Indien: Aruna Roy

While the right to information in India is logical, it is conspicuous in its absence in the quotidian workings of the establishment. The sufferers are the impoverished.

— Aruna Roy

Through struggles for the right to minimum wages and employment, Aruna Roy (born 1946) united the people of central Rajasthan under the Mazdoor Kisan Shakti Sangathan (MKSS). In 1994, the MKSS began the Right to Information movement. What started as a local intervention against corruption now stands as a national movement that has won freedom of information laws in ten states and at the center. The way in which Aruna bridged the interests of the middle class and the impoverished is remarkable.

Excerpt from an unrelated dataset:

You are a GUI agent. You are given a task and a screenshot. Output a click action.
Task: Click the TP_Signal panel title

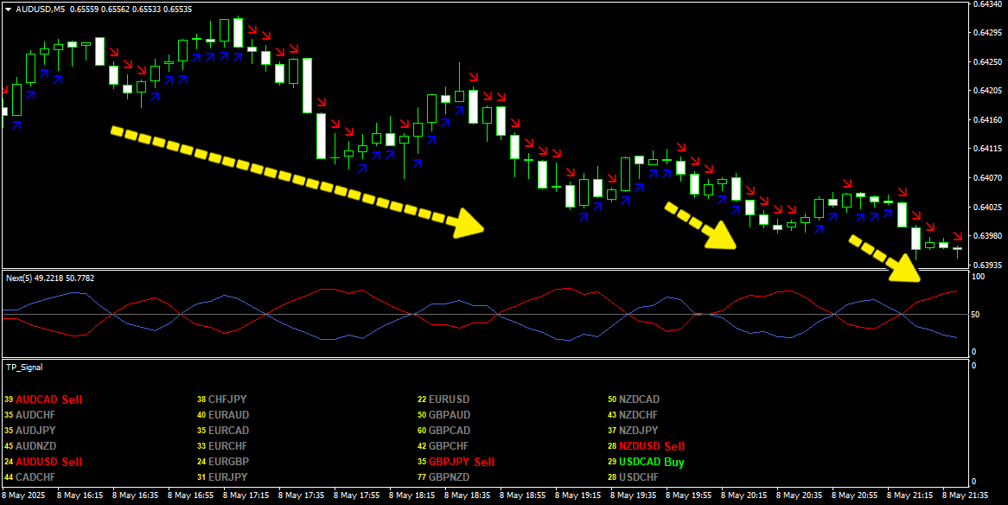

Aruna Roy left a lucrative career in the civil services to join the Social Work and Research Centre (SWRC) in Tilonia village in Rajasthan in 1975. At the SWRC, she set about replacing the top-down approach to development and facilitated the evolution of the concepts of group action and rural women's leadership. In 1986, she moved to central Rajasthan to work with workers and peasants. Through the struggles for minimum wages and employment in a chronically drought-affected area, the people came together on one platform-the MKSS. In 1994, the MKSS initiated the Right to Information movement through a series of public hearings, which it also used very effectively to expose corruption. Central Rajasthan is today edging toward a corruption-free Panchayati Raj zone, for the corrupt are scared of public humiliation. This "model" is now being used to bring accountability to most government schemes in the social sector. In 2003, the Right to Information was also connected to the process of elections, with the support of MKSS and the National Campaign for People's Right to Information. In 2000, Aruna's work was acknowledged by the Ramon Magsaysay Foundation. She is now involved in advocating with the government that an employment guarantee act be formulated nationally, to give the dispossessed a level chance at obtaining livelihood options. The most unique feature of Aruna's leadership is her ability to connect macro and micro issues to build a continuum of struggle. The manner in which she bridged the interests of the middle class and the impoverished on the issue of the right to information is remarkable. It is the simplicity that counts: that the collective exercise of a right can force the establishment to acquiesce.